En una sesión escandalosa, el oficialismo de Javier Milei, en un aceitado pacto con sus satélites del PRO y sectores dialoguistas, logró bloquear la interpelación al Jefe de Gabinete, Manuel Adorni, cuya vertiginosa evolución patrimonial hoy está bajo la lupa de la Justicia.

Sin embargo, el dato que sacudió el tablero político provincial no fue el blindaje central, sino la complicidad local.

Los diputados pampeanos Martín Ardohain (PRO) y Adrián Ravier (La Libertad Avanza) votaron a favor de esconder al Jefe de Gabinete, transformándose en los ejecutores locales de una política que prioriza la impunidad de los funcionarios de turno por sobre la representación de sus propios comprovincianos.

La reacción en La Pampa fue letal. Desde la Línea Plural de Santa Rosa del Partido Justicialista destrozaron a los legisladores, acusándolos de una «obediencia debida» que raya la traición al federalismo.

La crítica cala hondo en el corazón del modelo Milei: mientras el Gobierno Nacional asfixia a las provincias, recorta fondos y destruye el entramado productivo, los representantes pampeanos de la derecha votan alineados con el poder central.

Un divorcio total con la realidad de nuestros pueblos

Esta votación abre una pregunta inevitable de cara al futuro político de la provincia: ¿con qué cara van a volver a caminar por los barrios de nuestras localidades a pedir el voto de confianza? En el interior pampeano, donde todos nos conocemos, la política no es una discusión de televisión; se mide en el mostrador del almacén, en la factura de gas que llega a la casa de un jubilado y en las pymes locales que están al límite por el desplome del consumo.

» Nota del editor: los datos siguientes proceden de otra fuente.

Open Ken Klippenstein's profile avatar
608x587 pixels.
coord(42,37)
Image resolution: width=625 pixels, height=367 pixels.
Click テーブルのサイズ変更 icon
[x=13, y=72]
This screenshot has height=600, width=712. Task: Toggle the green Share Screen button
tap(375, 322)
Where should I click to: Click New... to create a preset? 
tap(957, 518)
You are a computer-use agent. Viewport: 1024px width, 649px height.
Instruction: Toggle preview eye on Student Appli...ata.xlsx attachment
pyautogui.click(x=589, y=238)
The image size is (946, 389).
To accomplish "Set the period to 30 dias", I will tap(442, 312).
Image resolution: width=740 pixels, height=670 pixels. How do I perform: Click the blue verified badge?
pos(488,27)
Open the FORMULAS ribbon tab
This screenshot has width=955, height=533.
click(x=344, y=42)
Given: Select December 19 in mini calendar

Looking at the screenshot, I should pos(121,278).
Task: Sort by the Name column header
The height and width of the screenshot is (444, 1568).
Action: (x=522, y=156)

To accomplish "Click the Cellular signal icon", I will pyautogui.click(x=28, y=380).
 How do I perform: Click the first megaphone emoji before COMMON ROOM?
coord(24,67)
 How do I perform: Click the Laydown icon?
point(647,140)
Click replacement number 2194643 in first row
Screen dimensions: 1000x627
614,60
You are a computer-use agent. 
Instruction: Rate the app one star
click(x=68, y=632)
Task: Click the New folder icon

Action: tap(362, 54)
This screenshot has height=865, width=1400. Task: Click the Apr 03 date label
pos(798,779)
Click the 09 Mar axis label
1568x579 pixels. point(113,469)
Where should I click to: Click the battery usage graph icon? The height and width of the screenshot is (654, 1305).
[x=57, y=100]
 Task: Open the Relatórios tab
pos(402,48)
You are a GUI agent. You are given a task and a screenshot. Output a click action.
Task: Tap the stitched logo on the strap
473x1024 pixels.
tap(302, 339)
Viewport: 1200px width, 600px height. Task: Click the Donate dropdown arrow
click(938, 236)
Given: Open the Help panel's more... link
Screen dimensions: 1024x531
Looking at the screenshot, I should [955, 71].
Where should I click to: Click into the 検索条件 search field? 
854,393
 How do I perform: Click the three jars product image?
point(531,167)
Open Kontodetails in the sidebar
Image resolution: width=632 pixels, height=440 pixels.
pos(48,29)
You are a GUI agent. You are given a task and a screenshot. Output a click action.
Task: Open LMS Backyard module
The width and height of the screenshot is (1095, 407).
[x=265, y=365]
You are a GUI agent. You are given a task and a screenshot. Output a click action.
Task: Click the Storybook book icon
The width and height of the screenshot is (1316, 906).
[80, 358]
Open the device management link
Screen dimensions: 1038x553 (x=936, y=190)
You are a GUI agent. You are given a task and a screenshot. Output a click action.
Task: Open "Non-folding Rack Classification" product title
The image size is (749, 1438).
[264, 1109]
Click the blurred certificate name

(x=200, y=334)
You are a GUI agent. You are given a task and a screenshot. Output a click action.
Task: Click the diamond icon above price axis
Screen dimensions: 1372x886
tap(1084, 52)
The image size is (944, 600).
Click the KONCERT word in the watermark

El impacto de las políticas que estos diputados defienden en el Congreso ya es una realidad cotidiana y dolorosa en la provincia:

  • Tarifazos estacionales: En pleno inicio de los meses más fríos, las familias pampeanas se ven obligadas a pagar facturas de servicios impagables por la quita brutal de subsidios, un esquema diseñado para transferir recursos desde los laburantes hacia las empresas energéticas más poderosas del país.
  • Ajuste y parálisis: El desfinanciamiento real en educación, ciencia y la paralización total de la obra pública destruye puestos de trabajo genuinos en el interior.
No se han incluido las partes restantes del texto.